[Begin GIVEN TEXT]

On Thu, Oct 17, 2013 at 12:03:10PM -0700, Frank Mayhar wrote:
> Dragging this back up into the light...
> 
> On Thu, 2013-09-26 at 19:49 -0400, Mike Snitzer wrote:
> > Frank, I had a look at your patch.  It leaves a lot to be desired, I was
> > starting to clean it up but ultimately found myself agreeing with
> > Alasdair's original point: that this policy should be implemented in the
> > userspace daemon.
> 
> I've found and fixed a couple of bugs but I would still like to know
> what issues you had with the patch.  As I said before, I would be more
> than happy to clean it up.

[End GIVEN TEXT]
[Begin GIVEN INFORMATION]

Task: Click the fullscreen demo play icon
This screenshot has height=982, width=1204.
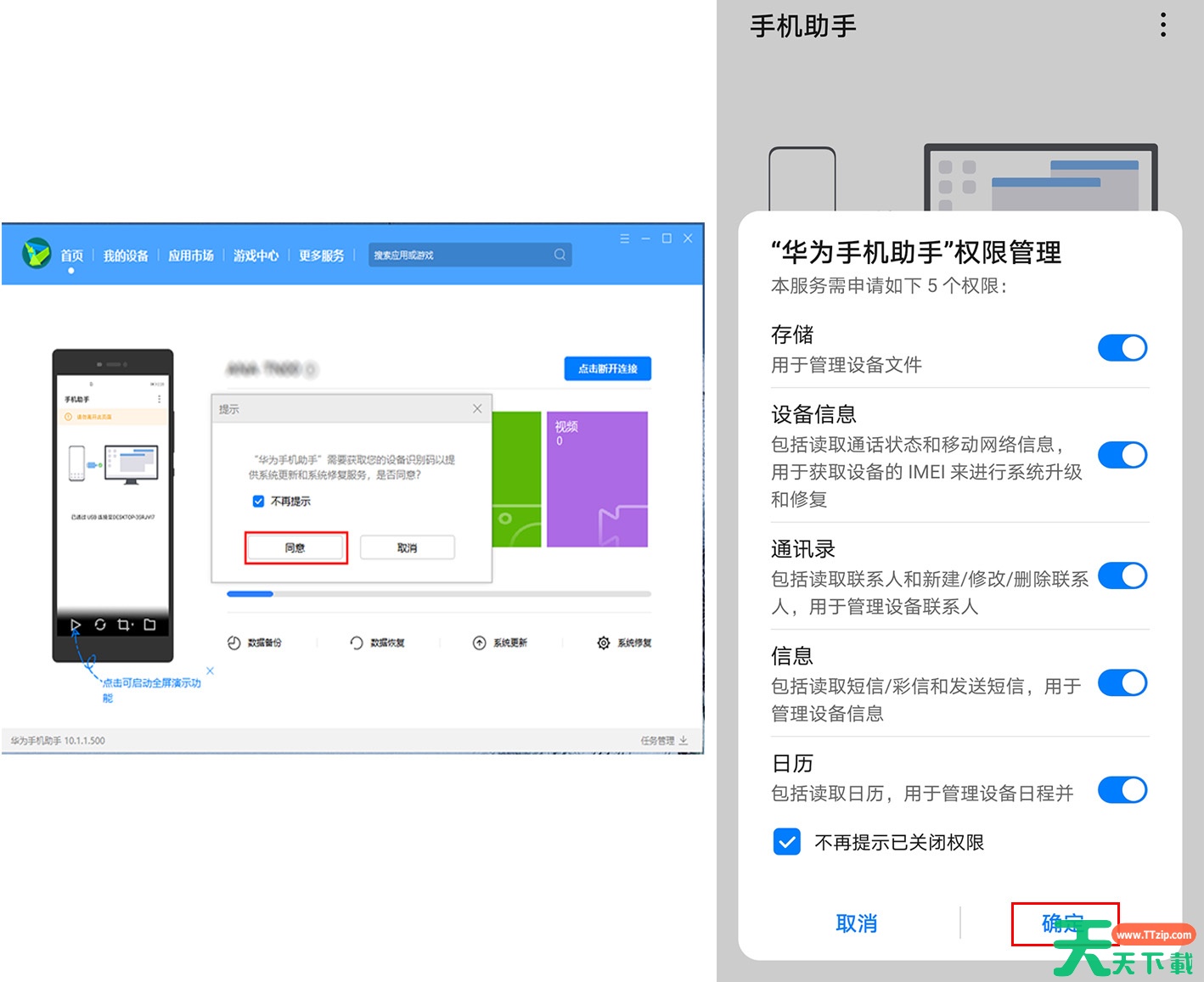Action: click(x=76, y=626)
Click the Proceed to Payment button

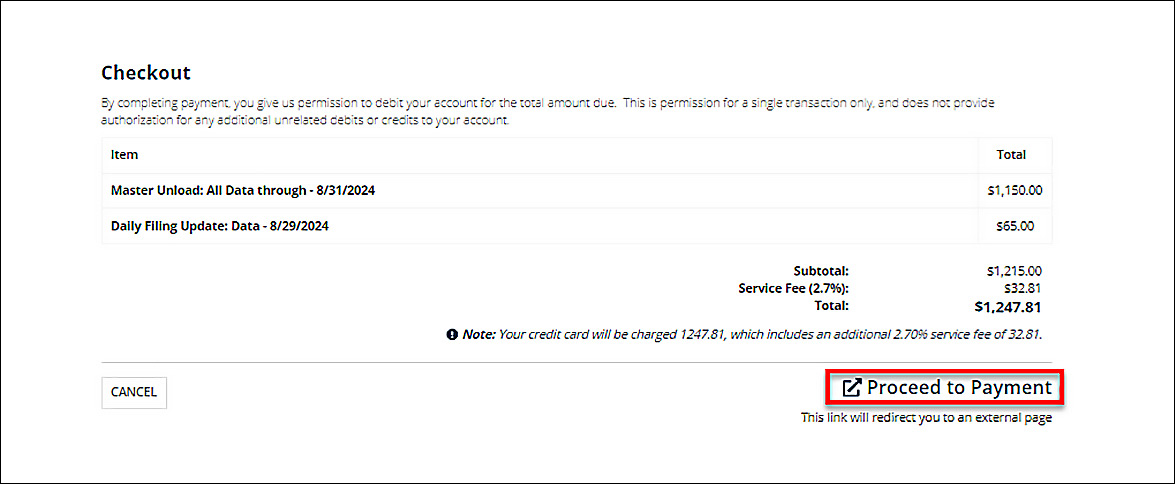pos(944,387)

[End GIVEN INFORMATION]

- [TASKS TO COMPLETE]:
A. According to the patch discussion, where did Mike Snitzer agree this policy should be implemented?
B. Using the patch discussion, explain why Mike Snitzer did not finish cleaning up Frank's patch.
C. Continue the patch discussion from its last sentence.
The lines play no part in this work.

- [ANSWERS TO THE EXERCISES]:
A. In the userspace daemon.

B. Mike Snitzer began cleaning up the patch because it left a lot to be desired. While working on it, he came to agree with Alasdair's original point that the policy should be implemented in the userspace daemon.

C.
> 
> In the time since we had this discussion, by the way, we ran into a
> problem that a userspace daemon can't solve:  That of shutdown.  We ran
> into a number of failures in which systems were hung for hours.  It
> turned out that they were caused by a regular system shutdown.  Our
> backing store is network-based and networking was getting killed before
> applications (as is usually the case), leaving I/O outstanding on the
> device.  Since queue_if_no_path was set, the I/O wasn't dumped and our
> daemon was killed by shutdown very shortly thereafter so it couldn't
> recover (otherwise it would have cleaned things up).
> 

Was multipathd force killed? What was the default configuration
parameter "queue_without_daemon" set to?

If "queue_without_daemon" is set to "no", multipathd should disable
queueing when it is stopped. This was added specifically to avoid this
issue.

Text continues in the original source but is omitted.